> **Task requirements**
Exact copy, pictures excluded: reproduce every record below.

> **Data listing**
---
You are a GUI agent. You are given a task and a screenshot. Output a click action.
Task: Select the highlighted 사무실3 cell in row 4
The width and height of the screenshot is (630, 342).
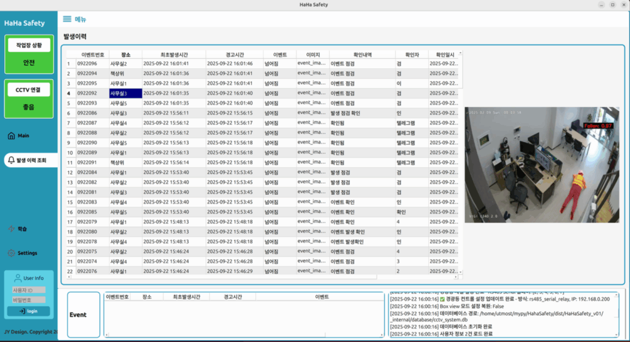(x=126, y=93)
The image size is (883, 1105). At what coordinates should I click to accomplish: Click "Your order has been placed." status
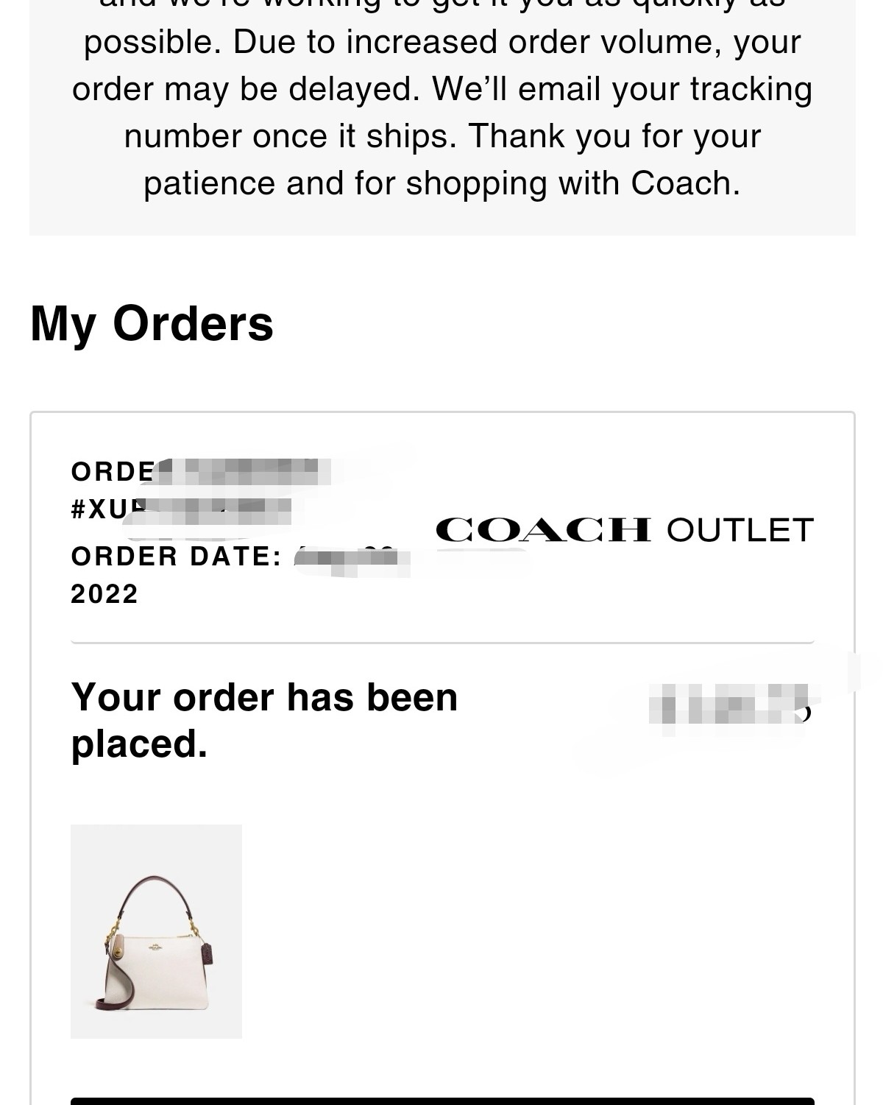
---
> **Output for this exercise**
You are a GUI agent. You are given a task and a screenshot. Output a click action.
Task: Select the highlighted 사무실3 cell in row 4
The width and height of the screenshot is (630, 342).
(x=126, y=93)
The image size is (883, 1105). At what coordinates should I click to accomplish: Click "Your order has been placed." status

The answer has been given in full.